START

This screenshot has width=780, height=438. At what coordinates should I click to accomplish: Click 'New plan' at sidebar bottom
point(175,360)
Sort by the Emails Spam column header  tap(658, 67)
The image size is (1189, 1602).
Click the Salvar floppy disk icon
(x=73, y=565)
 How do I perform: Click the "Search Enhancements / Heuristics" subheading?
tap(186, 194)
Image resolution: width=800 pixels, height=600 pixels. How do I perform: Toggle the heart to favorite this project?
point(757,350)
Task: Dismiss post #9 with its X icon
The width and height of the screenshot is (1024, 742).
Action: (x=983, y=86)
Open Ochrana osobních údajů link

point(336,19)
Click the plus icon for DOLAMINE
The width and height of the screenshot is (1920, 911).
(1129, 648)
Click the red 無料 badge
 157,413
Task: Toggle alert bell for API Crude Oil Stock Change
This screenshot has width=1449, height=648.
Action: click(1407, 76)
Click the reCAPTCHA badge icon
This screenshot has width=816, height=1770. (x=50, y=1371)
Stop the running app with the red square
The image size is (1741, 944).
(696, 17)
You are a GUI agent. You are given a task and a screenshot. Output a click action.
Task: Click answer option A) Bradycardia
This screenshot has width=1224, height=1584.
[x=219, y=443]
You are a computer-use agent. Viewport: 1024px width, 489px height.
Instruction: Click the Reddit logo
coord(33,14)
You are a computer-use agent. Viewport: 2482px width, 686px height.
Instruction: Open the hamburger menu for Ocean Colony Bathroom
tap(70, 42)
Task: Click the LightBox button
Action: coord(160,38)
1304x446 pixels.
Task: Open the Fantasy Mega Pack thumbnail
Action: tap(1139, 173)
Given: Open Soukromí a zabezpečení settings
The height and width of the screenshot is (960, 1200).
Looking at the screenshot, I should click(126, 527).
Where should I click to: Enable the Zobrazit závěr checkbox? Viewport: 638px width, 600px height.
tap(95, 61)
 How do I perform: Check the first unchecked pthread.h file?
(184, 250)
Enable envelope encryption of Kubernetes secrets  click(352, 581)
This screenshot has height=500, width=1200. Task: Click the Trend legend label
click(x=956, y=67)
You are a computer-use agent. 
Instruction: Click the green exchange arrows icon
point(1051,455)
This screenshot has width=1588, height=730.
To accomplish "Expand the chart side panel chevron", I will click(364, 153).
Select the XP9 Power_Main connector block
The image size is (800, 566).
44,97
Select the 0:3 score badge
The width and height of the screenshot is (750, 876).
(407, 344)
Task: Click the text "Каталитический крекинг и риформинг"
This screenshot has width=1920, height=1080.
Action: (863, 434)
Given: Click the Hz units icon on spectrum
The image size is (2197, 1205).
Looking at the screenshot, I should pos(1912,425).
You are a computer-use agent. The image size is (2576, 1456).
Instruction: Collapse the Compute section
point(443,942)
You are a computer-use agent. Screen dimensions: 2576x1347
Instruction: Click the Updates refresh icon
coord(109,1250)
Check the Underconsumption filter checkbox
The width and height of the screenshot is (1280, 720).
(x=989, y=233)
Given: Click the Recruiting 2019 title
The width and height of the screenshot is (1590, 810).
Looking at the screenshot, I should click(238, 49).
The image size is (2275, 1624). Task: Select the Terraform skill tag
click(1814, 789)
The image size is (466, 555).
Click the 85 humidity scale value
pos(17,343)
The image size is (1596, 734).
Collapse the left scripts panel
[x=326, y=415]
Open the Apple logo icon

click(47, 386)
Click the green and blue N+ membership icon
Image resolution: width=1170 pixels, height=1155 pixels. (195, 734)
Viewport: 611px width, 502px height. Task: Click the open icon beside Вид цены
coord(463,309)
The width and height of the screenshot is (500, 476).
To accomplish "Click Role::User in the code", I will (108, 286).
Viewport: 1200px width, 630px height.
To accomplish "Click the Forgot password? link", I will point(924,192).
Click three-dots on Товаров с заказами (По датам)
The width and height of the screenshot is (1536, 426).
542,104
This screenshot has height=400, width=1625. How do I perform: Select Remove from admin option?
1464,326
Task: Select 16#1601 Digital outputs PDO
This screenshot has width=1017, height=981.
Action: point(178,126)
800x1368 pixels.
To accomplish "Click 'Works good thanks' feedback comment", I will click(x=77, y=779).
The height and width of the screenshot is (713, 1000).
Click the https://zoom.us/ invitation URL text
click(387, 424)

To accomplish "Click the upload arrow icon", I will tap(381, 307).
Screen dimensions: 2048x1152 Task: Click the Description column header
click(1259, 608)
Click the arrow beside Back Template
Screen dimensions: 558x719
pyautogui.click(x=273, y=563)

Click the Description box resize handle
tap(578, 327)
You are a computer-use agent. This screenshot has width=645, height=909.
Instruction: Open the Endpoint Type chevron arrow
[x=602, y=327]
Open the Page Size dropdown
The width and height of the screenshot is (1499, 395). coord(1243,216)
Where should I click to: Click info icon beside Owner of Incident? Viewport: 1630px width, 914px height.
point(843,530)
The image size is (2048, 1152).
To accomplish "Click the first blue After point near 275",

END

Copy out every one of the entries above, word for word, with nothing changed.

ANSWER FOR THE TASK |
This screenshot has width=780, height=438. At what coordinates should I click to accomplish: Click 'New plan' at sidebar bottom
point(175,360)
Sort by the Emails Spam column header  tap(658, 67)
The image size is (1189, 1602).
Click the Salvar floppy disk icon
(x=73, y=565)
 How do I perform: Click the "Search Enhancements / Heuristics" subheading?
tap(186, 194)
Image resolution: width=800 pixels, height=600 pixels. How do I perform: Toggle the heart to favorite this project?
point(757,350)
Task: Dismiss post #9 with its X icon
The width and height of the screenshot is (1024, 742).
Action: (x=983, y=86)
Open Ochrana osobních údajů link

point(336,19)
Click the plus icon for DOLAMINE
The width and height of the screenshot is (1920, 911).
(1129, 648)
Click the red 無料 badge
 157,413
Task: Toggle alert bell for API Crude Oil Stock Change
This screenshot has width=1449, height=648.
Action: click(1407, 76)
Click the reCAPTCHA badge icon
This screenshot has width=816, height=1770. (x=50, y=1371)
Stop the running app with the red square
The image size is (1741, 944).
(696, 17)
You are a GUI agent. You are given a task and a screenshot. Output a click action.
Task: Click answer option A) Bradycardia
This screenshot has width=1224, height=1584.
[x=219, y=443]
You are a computer-use agent. Viewport: 1024px width, 489px height.
Instruction: Click the Reddit logo
coord(33,14)
You are a computer-use agent. Viewport: 2482px width, 686px height.
Instruction: Open the hamburger menu for Ocean Colony Bathroom
tap(70, 42)
Task: Click the LightBox button
Action: coord(160,38)
1304x446 pixels.
Task: Open the Fantasy Mega Pack thumbnail
Action: tap(1139, 173)
Given: Open Soukromí a zabezpečení settings
The height and width of the screenshot is (960, 1200).
Looking at the screenshot, I should click(126, 527).
Where should I click to: Enable the Zobrazit závěr checkbox? Viewport: 638px width, 600px height.
tap(95, 61)
 How do I perform: Check the first unchecked pthread.h file?
(184, 250)
Enable envelope encryption of Kubernetes secrets  click(352, 581)
This screenshot has height=500, width=1200. Task: Click the Trend legend label
click(x=956, y=67)
You are a computer-use agent. 
Instruction: Click the green exchange arrows icon
point(1051,455)
This screenshot has width=1588, height=730.
To accomplish "Expand the chart side panel chevron", I will click(364, 153).
Select the XP9 Power_Main connector block
The image size is (800, 566).
44,97
Select the 0:3 score badge
The width and height of the screenshot is (750, 876).
(407, 344)
Task: Click the text "Каталитический крекинг и риформинг"
This screenshot has width=1920, height=1080.
Action: (863, 434)
Given: Click the Hz units icon on spectrum
The image size is (2197, 1205).
Looking at the screenshot, I should pos(1912,425).
You are a computer-use agent. The image size is (2576, 1456).
Instruction: Collapse the Compute section
point(443,942)
You are a computer-use agent. Screen dimensions: 2576x1347
Instruction: Click the Updates refresh icon
coord(109,1250)
Check the Underconsumption filter checkbox
The width and height of the screenshot is (1280, 720).
(x=989, y=233)
Given: Click the Recruiting 2019 title
The width and height of the screenshot is (1590, 810).
Looking at the screenshot, I should click(238, 49).
The image size is (2275, 1624). Task: Select the Terraform skill tag
click(1814, 789)
The image size is (466, 555).
Click the 85 humidity scale value
pos(17,343)
The image size is (1596, 734).
Collapse the left scripts panel
[x=326, y=415]
Open the Apple logo icon

click(47, 386)
Click the green and blue N+ membership icon
Image resolution: width=1170 pixels, height=1155 pixels. (195, 734)
Viewport: 611px width, 502px height. Task: Click the open icon beside Вид цены
coord(463,309)
The width and height of the screenshot is (500, 476).
To accomplish "Click Role::User in the code", I will (108, 286).
Viewport: 1200px width, 630px height.
To accomplish "Click the Forgot password? link", I will point(924,192).
Click three-dots on Товаров с заказами (По датам)
The width and height of the screenshot is (1536, 426).
542,104
This screenshot has height=400, width=1625. How do I perform: Select Remove from admin option?
1464,326
Task: Select 16#1601 Digital outputs PDO
This screenshot has width=1017, height=981.
Action: point(178,126)
800x1368 pixels.
To accomplish "Click 'Works good thanks' feedback comment", I will click(x=77, y=779).
The height and width of the screenshot is (713, 1000).
Click the https://zoom.us/ invitation URL text
click(387, 424)

To accomplish "Click the upload arrow icon", I will tap(381, 307).
Screen dimensions: 2048x1152 Task: Click the Description column header
click(1259, 608)
Click the arrow beside Back Template
Screen dimensions: 558x719
pyautogui.click(x=273, y=563)

Click the Description box resize handle
tap(578, 327)
You are a computer-use agent. This screenshot has width=645, height=909.
Instruction: Open the Endpoint Type chevron arrow
[x=602, y=327]
Open the Page Size dropdown
The width and height of the screenshot is (1499, 395). coord(1243,216)
Where should I click to: Click info icon beside Owner of Incident? Viewport: 1630px width, 914px height.
point(843,530)
The image size is (2048, 1152).
To accomplish "Click the first blue After point near 275",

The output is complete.